Across him, Philippa is subtly flirting with one of the dinner guests—the son of some broker who's sitting right next to him—in the way of glances and sly smiles that makes bile rise in Hadley's throat.

They catch each other's eye. Philippa quirks one perfectly stenciled brow: What are you looking at?

Hadley inclines his head ever so slightly in the direction of the guy next to him: Seriously?

Philippa shrugs her shoulders: I take what I can get.

She goes back to flirting. Hadley goes back to poking at his lamb roast.

Philippa and Hadley look eerily similar in the way that only fraternal twins can, but Philippa tends to have more luck in her love-life than Hadley. Though he isn't sure whether 'love-life' is the right term for what she does with men. Philippa goes through boyfriends in the same way most people would go through underwear. Ever changing, ever present, but always hidden.

At least she has something to distract herself with. Hadley's stuck with staring at the exquisitely roasted lamb, served with pea purée.

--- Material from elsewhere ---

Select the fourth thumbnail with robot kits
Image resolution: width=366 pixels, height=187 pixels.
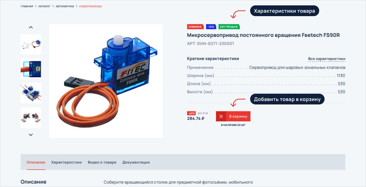(x=31, y=117)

"Honey, are you alright?" his mother asks. Her voice is laced with worry. "You're looking a little peaky."

Hadley looks at his mother. Her face is regal and cool, an indifferent marble statue with only the slight crease in her brow that show any hint of concern.

Her concern is as genuine as the paste jewels she wears around her neck. It's meant for show, really, to keep up the fiction of the Hadleys being a perfectly happy family where mothers don't hit their sons and where fathers don't look on with coolness. It's a fiction Hadley is perfectly content with keeping up.

"Oh, I'm fine," he says. "Just not hungry."

"Well," she says, "do try and eat something. Marzia worked so hard on this. It is exquisite, don't you agree, Jack?"

The broker nods.

Hadley's father sits at the corner of the table, aloof and distant, as always. He has a lopsided smile on his face and he gazes expansively at the table, like an absent-minded king. Everything about him suggests blurriness—his face is forgettable, his voice is bland, he never speaks until necessary. Hadley sometimes has trouble recalling his father's face.

He doesn't know how someone like his father could've ended up with his mother. It's entirely possible that his mother may have reproduced via mitosis—no father required—and pushed out two green-eyed, brown-haired clones of herself.

Hadley stabs his roast.

The broker starts talking to him. "I've heard you played against my son."